I tossed it over the ledge. It ruffled toward the ground like an injured sparrow. “You don’t fucking need that.”

He gaped at me like I was evil incarnate, as if I’d just thrown Marin herself, and not a stupid pack of matches, out the window.

“Duncan—is it Duncan? Listen, I don’t know you, I don’t know why you think your life is so hopeless, and—I won’t lie—I don’t care all that much. But you’re not as far gone as you think. I know people who are so much more fucked up than you could ever be, and I don’t see them throwing themselves off buildings. If you do this, do you know what happens?” I pointed down at Marin. “She moves on. She’s bummed for a little while, freaked out more than anything, but she goes to a therapist for a few months, or maybe just to her mom’s for the weekend, and then she’s past it. She’s past you, and by Christmas she’s giggling and squirming around in someone else’s bed. Maybe by Thanksgiving. That’s where this is headed. You die for nothing, Shakespeare.”

We all die for nothing. That was something Duncan could learn later.

“You’re not exactly restoring my will to live,” the kid sneered.

“Good, ’cause that’s not what I came up here to do. If you really wanted to kill yourself, you would’ve done it already. This is nothing more than a matinee, a lame one at that. The only reason you’re out here is to upset that girl down there. And I can’t have that.”

I don’t know why I said “I can’t have that.” Sure I could have that. What did I care? I was getting carried away.

“How many relationships do you think go on to flourish after a stunt like this?” I continued. “Do you think Marin—is it Marin?—is down there falling back in love with you? Do you really think this is good for business?”

He looked up at me with washed-out eyes. “You don’t know what you’re talking about.”

At that, I couldn’t help but smile. It was a bitter smile. “I’m afraid, my little drip, I know exactly what I’m talking about.” I heaved a sigh. “A long time ago, I made a bad decision and fucked over my friends, people I cared about. I know you’ve never heard of me, but I used to be in a pretty big band. We were no Coldplay, mind you, but we did have our moment.”

I scratched the back of my head, considering how far to go with all of this. “My band was offered a huge opportunity. You know the Junction?”

“Yeah, man, they rock.”

“That they do. Well, the Junction invited us out on tour with them. That invitation was like winning Powerball. Sold-out stadiums all across North America. Our music being heard by literally hundreds of thousands of people. Radio promotion. T-shirts. And all of this happening at the precise moment that our second album was being released. It was not the kind of opportunity that required a whole lot of consideration.”

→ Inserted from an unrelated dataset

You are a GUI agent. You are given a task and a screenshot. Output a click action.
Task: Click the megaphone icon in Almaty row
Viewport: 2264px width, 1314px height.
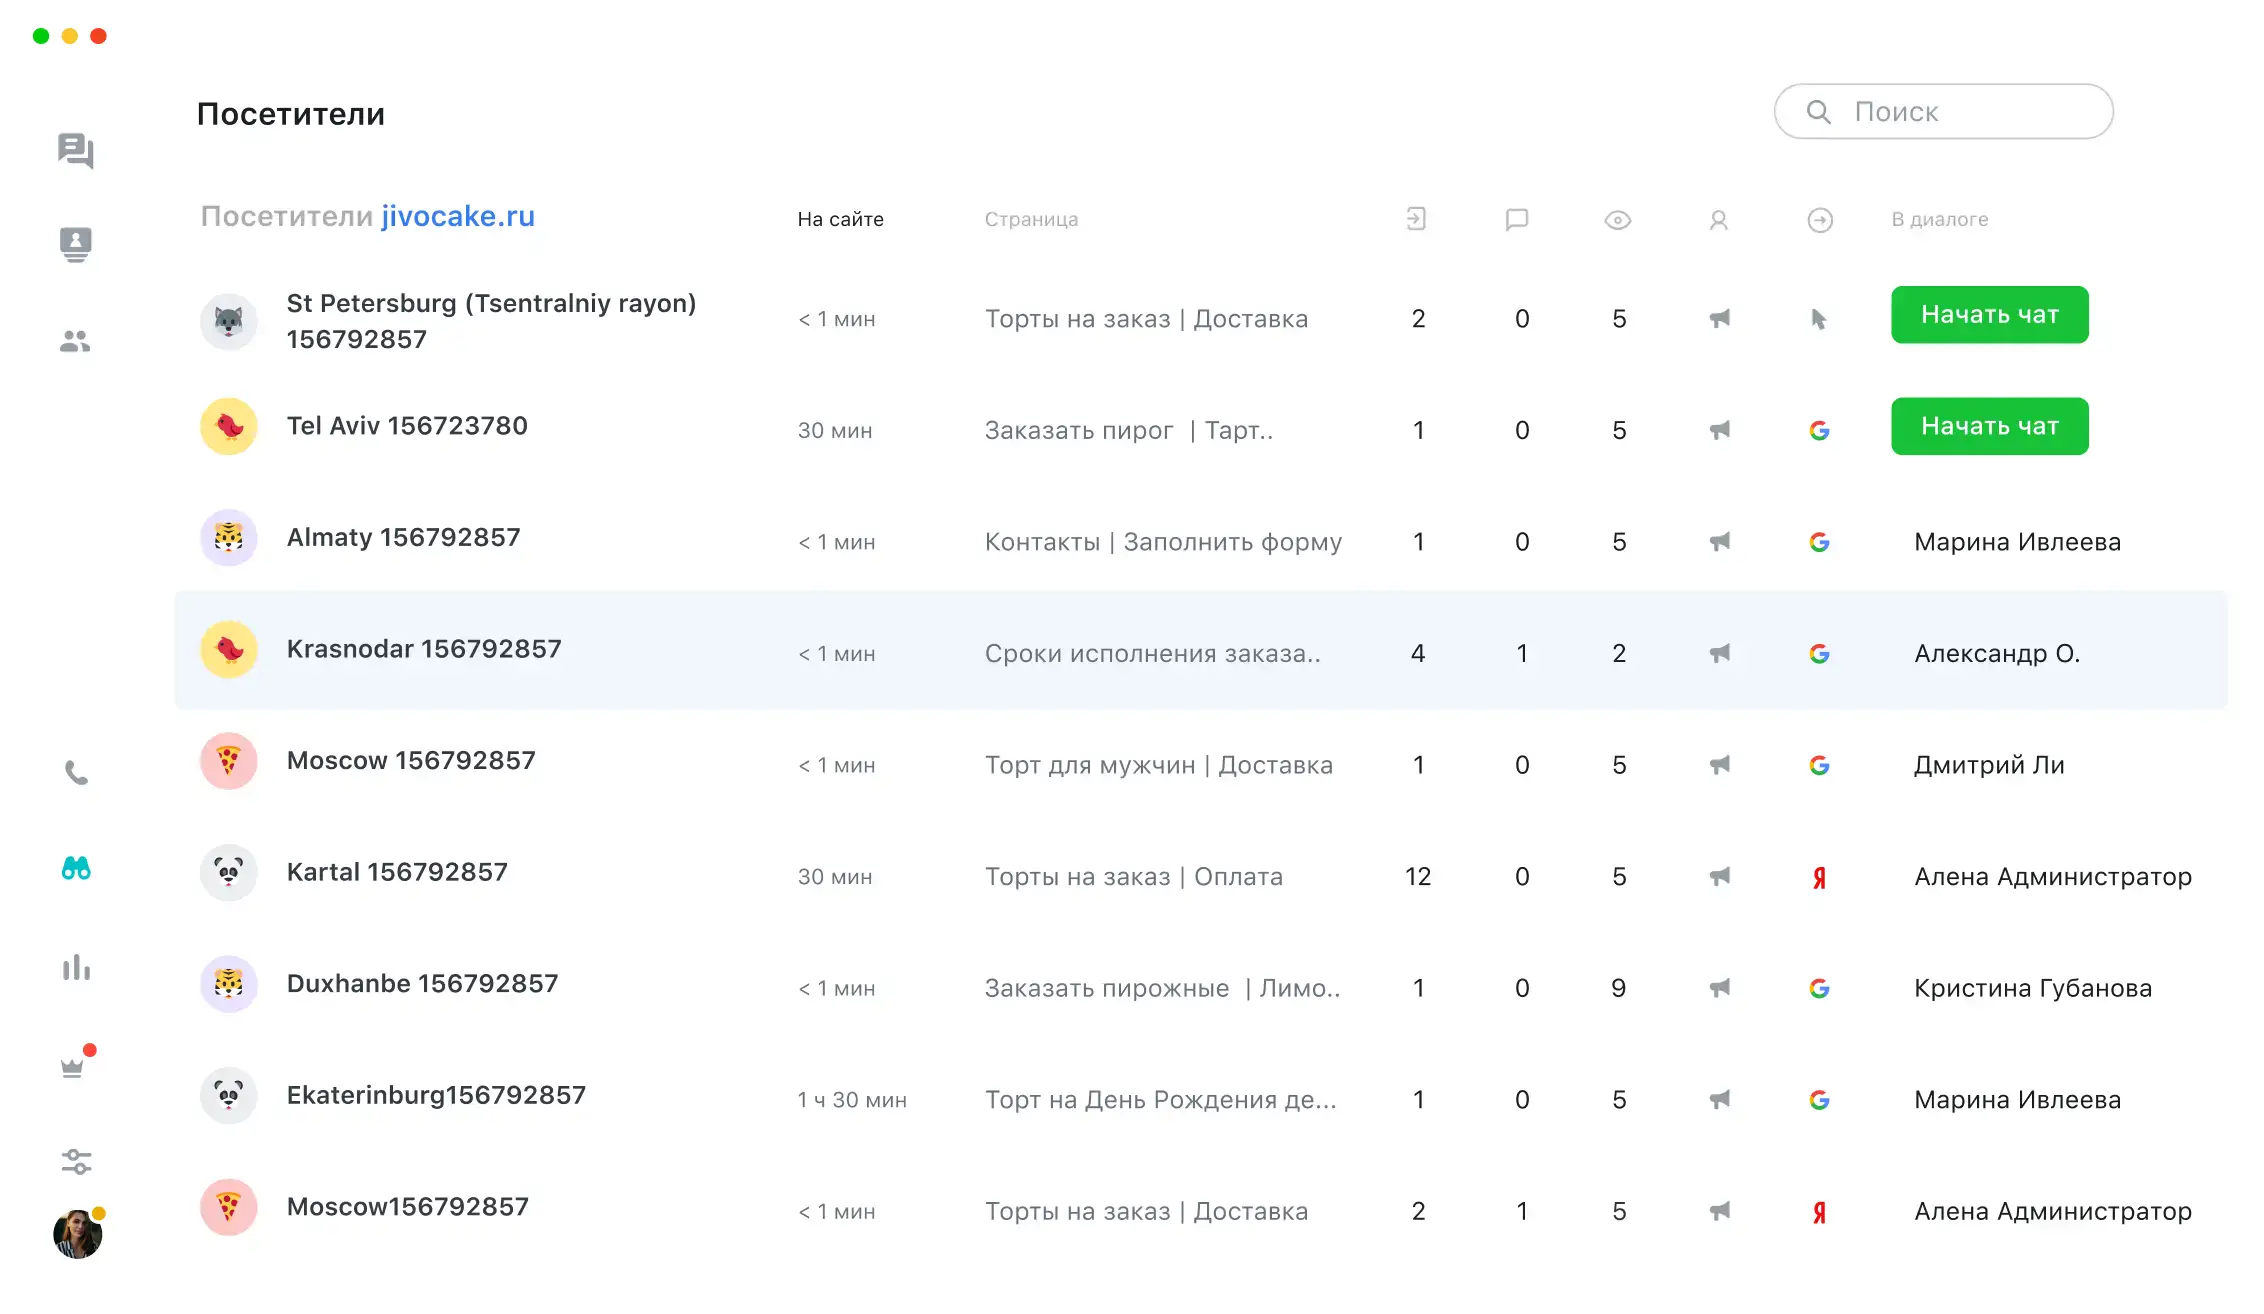pyautogui.click(x=1719, y=542)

The kid had parked an expectant gaze on me.

“But you know what I did?” I said. “I turned it down.”

Duncan snorted. “Dude, that was stupid.”

“That it was. Everybody thought I turned it down because I was an egomaniac. We’d had a monster hit, a platinum-selling album, a song in a movie that won an Oscar—beat out Sting and Randy Newman, I’ll have you know—and a phenomenally successful tour of our own. So everybody thought I passed on this golden opportunity because I’d be damned if I was going to be somebody’s opening act.

“But here’s the thing.” I paused. Letting the truth out into the world meant I’d have to face up to it. “I didn’t turn down the Junction because I thought we were too big to warm up their stage for them. I turned them down because I knew that Simon Weathers wanted to get his greasy hands all over my bass player.”

“So?”

“So. I was in love with that bass player.”

I felt Duncan’s stare on the roof of my skull.

“It was pure jealousy,” I went on. “I nixed the whole thing because I was jealous. I pissed away the band’s future and the livelihoods of my friends, people who depended on me, all because I wanted to keep hold of something that was never even mine.”

“So, what did you do?” Duncan asked.

“I chose for us a slow, painful death. I insisted we hit the road by ourselves, and just as everyone had predicted, our crowds were disappointing, our record sales were disappointing, and our label soon dropped us—which was disappointing. I’d made a huge misjudgment and it cost all of us our careers.”

I stopped talking, ensnared as I was in this miserable memory.

“Do your friends know?” Duncan asked, still looking sluggish and flimsy against the wall.